Adrift on a sea of grass
“There was hardly a face that was not torn, pock-marked, pitted, and wrinkled as if with incredible suffering and struggling. Everywhere greater fragments had broken away to lie in massive splinters in the sand at the base, or to balance precariously on the edge of an abyss.”
— Laurens van der Post “Lost World of the Kalahari”
Forty kilometers west of Ncamasere and the Okavango panhandle, Tsodilo Hills drift like a petrified Armada on a sea of grass. They hold out the promise of high ground, but little else, drawing primordial power from their solitude on the wide plains, as if they waited for the return of the rains, the nomad herds, or the small bands of hunters that once inhabited them.
For miles there’s nothing to draw the eye – no rise or fall of land, no valley, no ridgeline, just broad-shouldered Kalahari horizons stretching as far as the eye can see. The roads run straight, without hesitation across a landscape as level as a billiard board, the hills erupting with little warning, as if a wave had risen from the savannah and frozen in mid-flight – the last egress of an ancient landmass long hidden beneath the desert sands. The Hambukushu call them simply Monna, Mosadi, Ngwana and Ngwana-wa-ngwana – Male, Female, Child and Grandchild.

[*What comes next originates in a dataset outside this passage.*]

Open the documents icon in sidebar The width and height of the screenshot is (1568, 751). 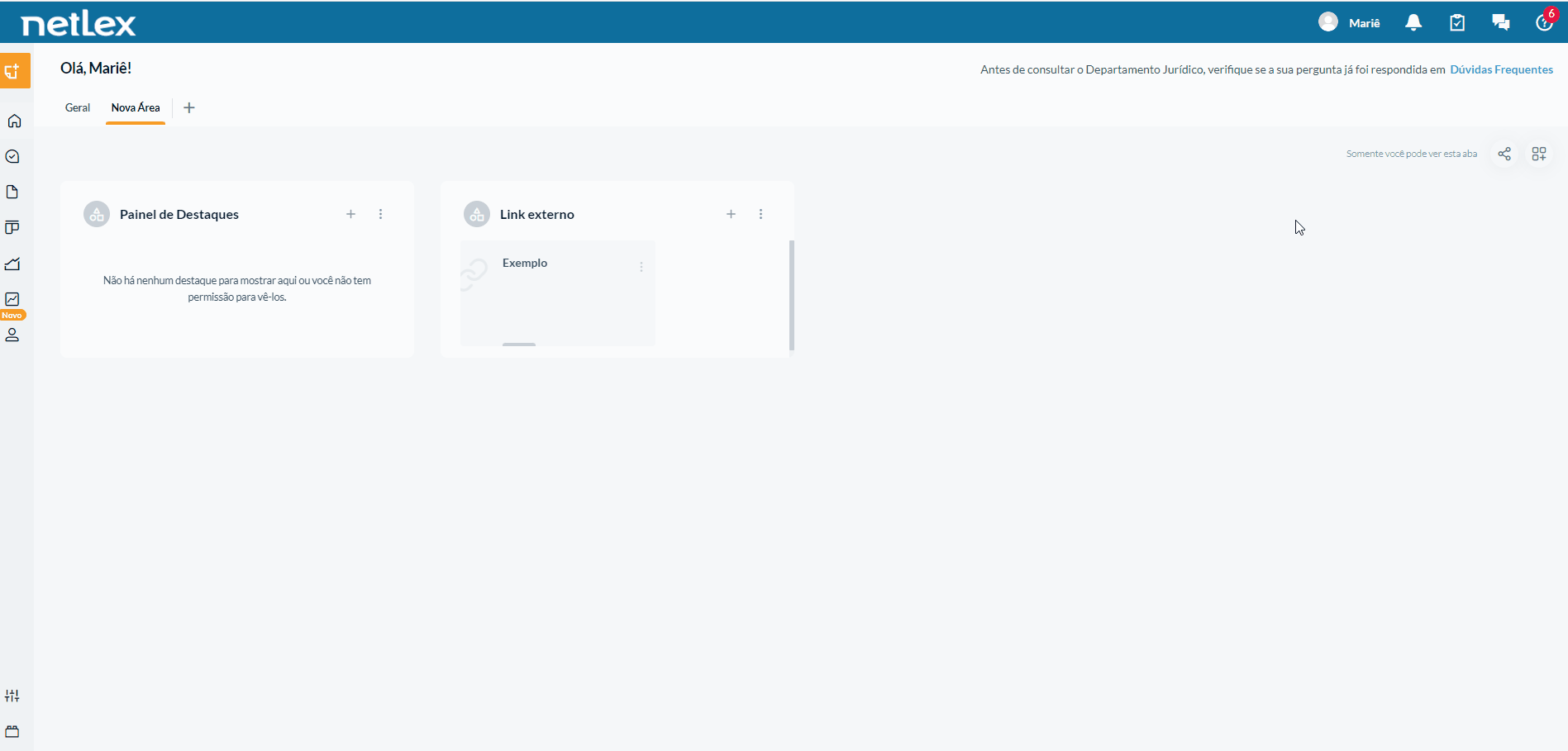coord(12,192)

A low sun casts slanting pathways of light over yellow ankle-high grasses and the male hill begins to smoulder like a burning coal over the thornveld scrub. From nearby, the muted sounds of a village drift toward the campsite — the cry of a baby, the call of a nightjar, cattle pacing slowly through the low bush — as if the veld murmured a lullaby to itself. A slow breeze breaks the stillness of the evening and the perfume of woodsmoke and dry dust rises into the warm air over Botswana.
A group of Ju/’Haonsi emerge from the bush – two older women, a small dirty child and a young girl of eleven or twelve. The girl is blind in one eye. She offers ostrich-eggshell beads and an assortment of traditional adornments for sale. I spend a few Pula on a makalani nut with a miniature cameo engraved into the bark – an elephant, a bird in a leafless tree and a bent bushman on walking sticks.
From the dusty museum at the foot of the hills we follow Petolo, a Hambukushu guide, along the Rhino trail. Tracing the spoor of the first animals into the hills, placing boots in the indentations made by their hooves in the rock, crumbling shards of ochre and specularite between our fingers and taking in the wide savannah expanding to infinity every direction.
Against the side of the female hill, a broad slab of sandstone rises into a sky flecked by white clouds. The painted eland of the ‘van der Post panel’ watches over the plains like an emissary from another time – as fresh as the day it was painted – as if it could leap off the side of the cliff and transform into the rainbull once more, as if it could summon the rain’s feet, cause ancient rivers to flood, lake beds to fill and the wide plains to brim with game as they once had in an Africa long before it was swept into the tides of history.
In the morning the hills are sombre under a mackerel sky. There’d been wind all night; shaking the tent. Back on the trans-Kalahari highway vultures circle over ever-receding horizons edged by tall cumulus that draw the car on until somewhere past Ghanzi where a late afternoon thunderstorm breaks and rain pelts the windscreen like bullets. As the storm passes, a coolness grabs the air, the tyres bite into the red earth along the northern rim of Mabuasehube and the machine begins to growl and tremble between rows of yellow-blonde grass
Inside the park, a leopard is framed by the light of a low sun, brown hyena scavenge beneath the stars and the feral perfume of woodsmoke hangs in the still air over the campsite once more.